She speaks of one of the county workers who’s in and out of the barn at the preserve and sees the flag. “There’s a black guy that works here. It doesn’t bother him. He says it was the Dukes of Hazzard.” (The Confederate flag was painted on the roof of the Dodge Charger driven by the two leads of the early 1980s television series.) “I got my American flag too,” Durrance says. “They need to get with the history.”
To Lightfoot, it’s not history. It’s a side of Flagler County that preserves a troubling past, and that seems to have rippling consequences. “It’s Flagler County, and we don’t have any elected black officials in the county,” he said. (The last black official briefly served one term on the Bunnell City Commission, until two years ago.

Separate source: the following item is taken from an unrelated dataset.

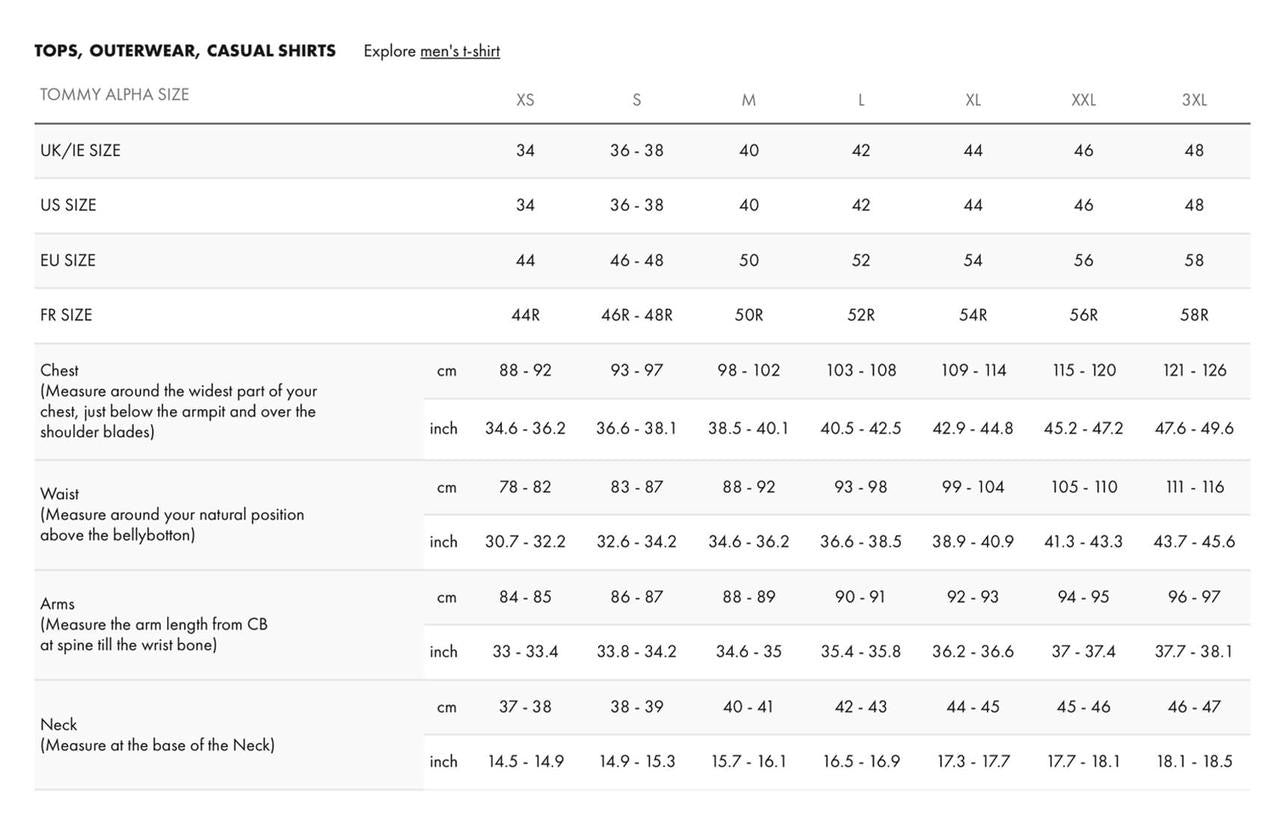Select the Neck measurement description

The last county-wide office held by a black official goes back to the middle of the last decade, when Jim Guines was a school board member. The county commission has never had a black member.) “Every time we run one even if they’re qualified, they lose. Flagler County was the last county to integrate the schools, so there’s still a lot of that around. It’s unfortunate that this would even be happening today.”

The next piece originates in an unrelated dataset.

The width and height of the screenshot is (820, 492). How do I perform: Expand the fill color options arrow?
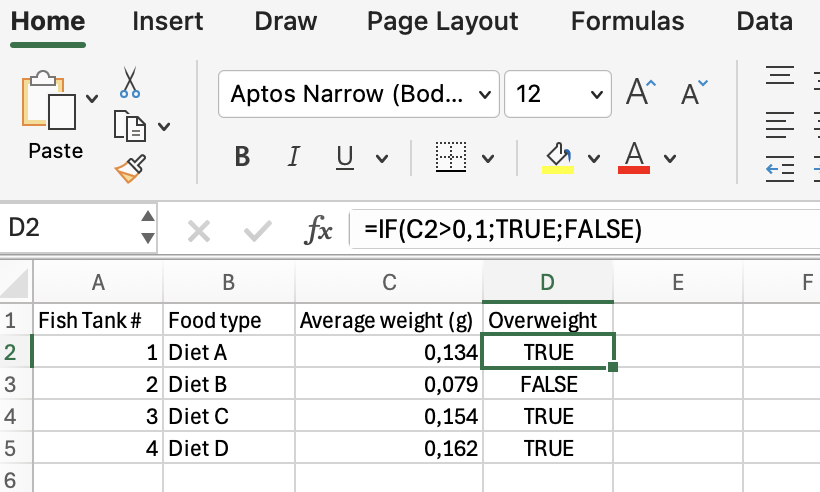pyautogui.click(x=594, y=158)
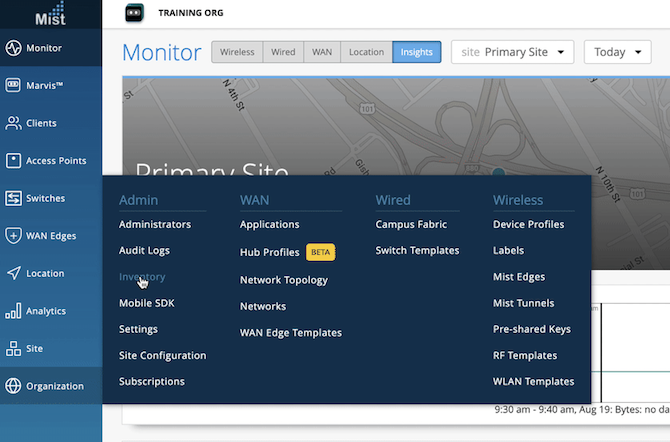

And there was this: for all his years in Richmond, Va., he said, “I have never been called a nigger. The first time I was called a nigger was right here in Flagler County, after I retired. I lived my entire life in Virginia. I retired, I was 58, 59, and the first time I was called a nigger was right here in Flagler County. I made a turn, I made a mistake on a turn, driving, and this guy, this old guy, hollered out the window, ‘get your head out your ass, nigger.’ Even in Virginia, I didn’t experience that, which was amazing.”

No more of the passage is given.